Improvements and Additions to Alert Testing Stack #28332

dgoodwin · 2023-10-17T14:08:04Z

This PR continues work to resume some form of automated testing on alerts in a couple specific scenarios.

Removed Duplicated Alert Testing stack

Two tests are being removed in favor of a newer invariant based test we added some time ago which works off intervals we generated by querying prometheus, rather than repeated live prometheus queries to get the same data. This new style of testing allows us to run the alert tests against a given intervals file, which proved very useful on this PRs development.

The tests being removed:

[sig-instrumentation][Late] Alerts shouldn't report any unexpected alerts in firing or pending state [apigroup:config.openshift.io] [Suite:openshift/conformance/parallel]

Ginko test run Late during e2e, live queries prometheus for the duration of
the run, skips any alerts that have their own test, and flakes if any
are found. It cannot fail.
Flake rate is about 80%.

[sig-arch] Check if alerts are firing during or after upgrade success

Monitor test run after upgrade.
Uses basically the same approach/code as above.
Flake rate is 97%.

Removing these two tests dramatically simplifies our stack so we can begin
working on resurrecting some form of alert testing in just one spot.

The backstop test which replaces them is: [sig-trt][invariant] No alerts without an explicit test should be firing/pending more than historically

NOTE: A similarly named test that can fail and does catch real problems
is NOT being removed, this one is looking for alerts at the specific point in time it runs, i.e. nothing should be firing if we're done our e2e run:

[sig-instrumentation] Prometheus [apigroup:image.openshift.io] when installed on the cluster shouldn't report any alerts in firing state apart from Watchdog and AlertmanagerReceiversNotConfigured [Early][apigroup:config.openshift.io] [Skipped:Disconnected] [Suite:openshift/conformance/parallel]

New Test To Ensure New Alerts Don't Fire

Added a test [sig-trt][invariant] No new alerts should be firing which checks for any occurrence of a firing non-info alert we don't know about (not in our data file), or is in our data file but is less than two weeks old. This was a feature of the planned design that was intended to give us a window to catch someone adding a new alert, that is firing in CI already. (we don't want things to get worse)
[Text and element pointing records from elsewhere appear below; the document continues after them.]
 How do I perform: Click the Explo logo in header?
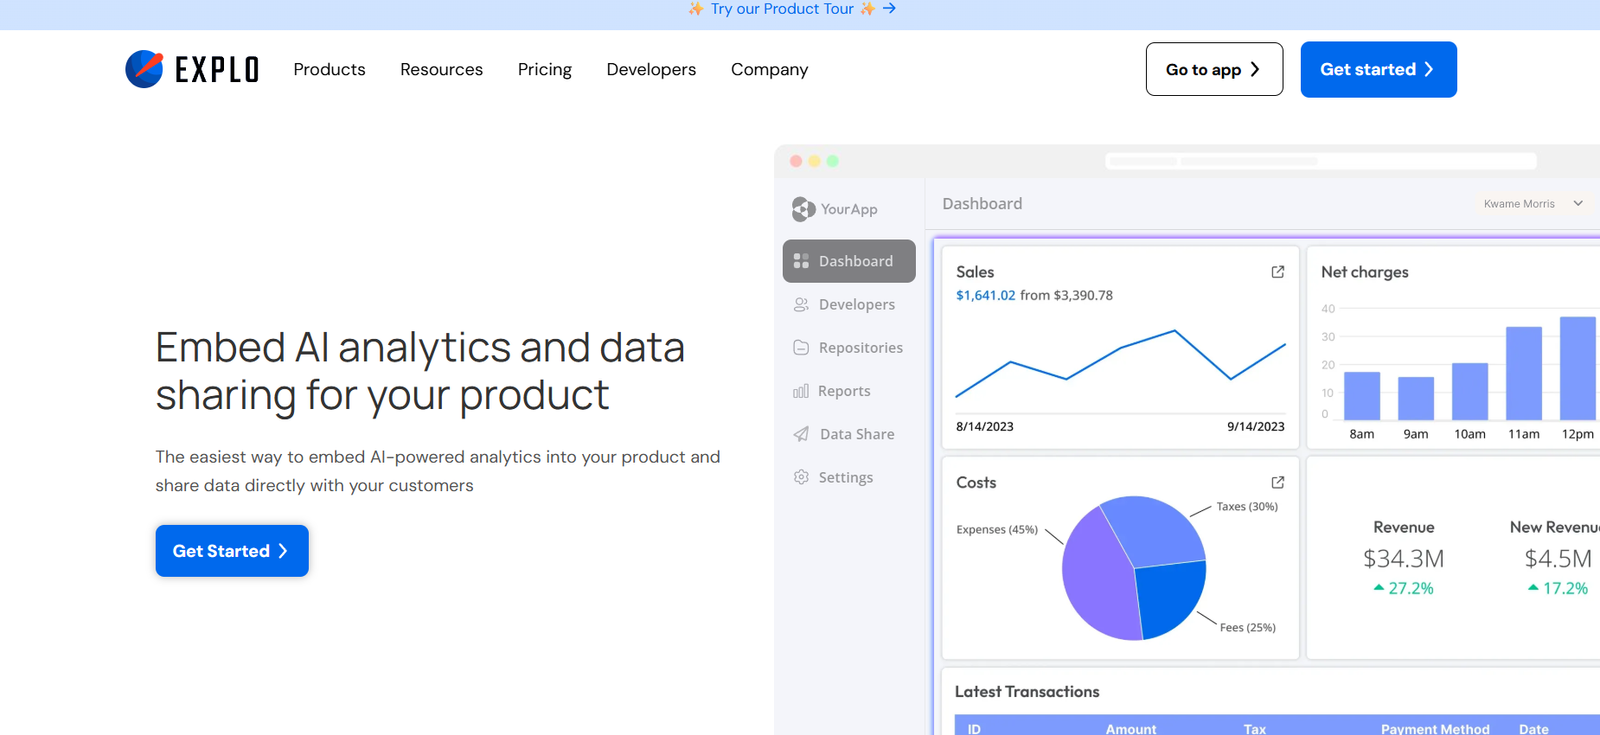pos(192,69)
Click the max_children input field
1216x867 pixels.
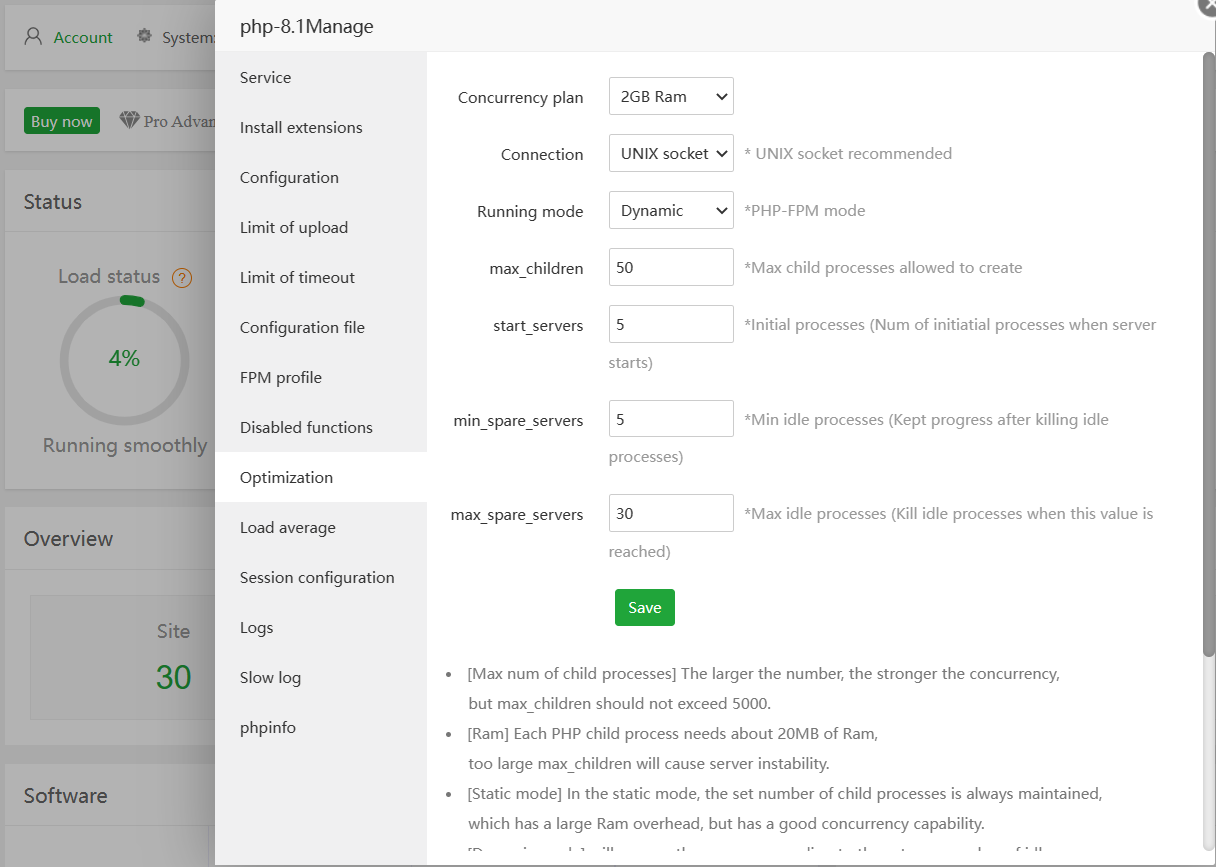(671, 268)
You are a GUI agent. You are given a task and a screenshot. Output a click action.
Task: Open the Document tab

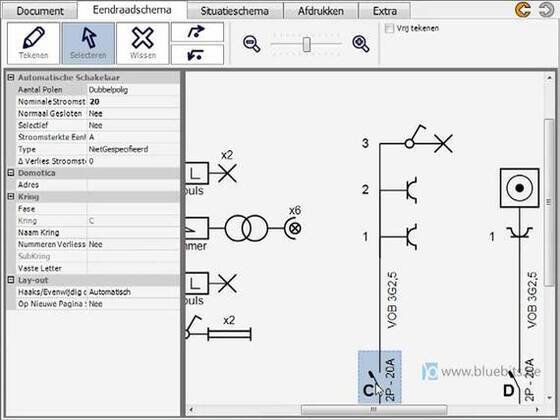pyautogui.click(x=40, y=11)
This test is set to flake, I'll move to a fail once I can see if run for a bit and confirm this is safe.

Ignore TelemeterClientFailures Alerts

This indicates a problem with an external service, it does not affect other tests, it's pending all the time and makes it to firing plenty often. Not an alert we're concerned with in testing, after speaking with monitoring team this is being removed. (Trevor is actually driving us towards disabling telemeter in CI clusters)

Extract More Alert Data into Structured Intervals

Expanded our structured alert intervals to now parse our the alert severity and level.

Fix The 100% Flake Rate on Existing Backstop Test

The test we're keeping called out above was a 100% flake, I believe because it did not consider the alerts we know fire on every CI cluster, AlertManagerNotConfigured and Watchdog. This alert now shares the list of alerts we do not care about with the remaining prometheus ginko test.

Next Steps

We have no plan to bring back historical alert data testing as we believe we cannot possibly keep up with the noise it generates. Right now the focus is on making sure nobody adds new alerts that are already firing in our fleet, and hopefully never seeing that happen for SD, as well as hunting down other pinned alerts we can work on for SD.

New initiative to allow pinning alerts that are simply not allowed to fire, regardless of historical data.

This is confusing but this commit removes two alert tests: [sig-instrumentation][Late] Alerts shouldn't report any unexpected alerts in firing or pending state [apigroup:config.openshift.io] [Suite:openshift/conformance/parallel] - Ginko test run Late during e2e, live queries prometheus for the duration of the run, skips any alerts that have their own test, and flakes if any are found. It cannot fail. - Flake rate is about 80%. - This test is being removed in favor of the new one based on intervals observed. (see pkg/monitortests/testframework/legacytestframeworkmonitortests/monitortest.go. [sig-arch] Check if alerts are firing during or after upgrade success - Monitor test run after upgrade. - Uses basically the same approach/code as above. - Flake rate is 97%. - This test is being removed in favor of the new one based on intervals observed. (see pkg/monitortests/testframework/legacytestframeworkmonitortests/monitortest.go. Removing these two tests dramatically simplies our stack so we can begin working on resurrecting some form of alert testing in just one spot. The remaining backstop test is: [sig-trt][invariant] No alerts without an explicit test should be firing/pending more than historically It is a 100% flake. NOTE: A similarly named test that can fail and does catch real problems is NOT being removed: [sig-instrumentation] Prometheus [apigroup:image.openshift.io] when installed on the cluster shouldn't report any alerts in firing state apart from Watchdog and AlertmanagerReceiversNotConfigured [Early][apigroup:config.openshift.io] [Skipped:Disconnected] [Suite:openshift/conformance/parallel]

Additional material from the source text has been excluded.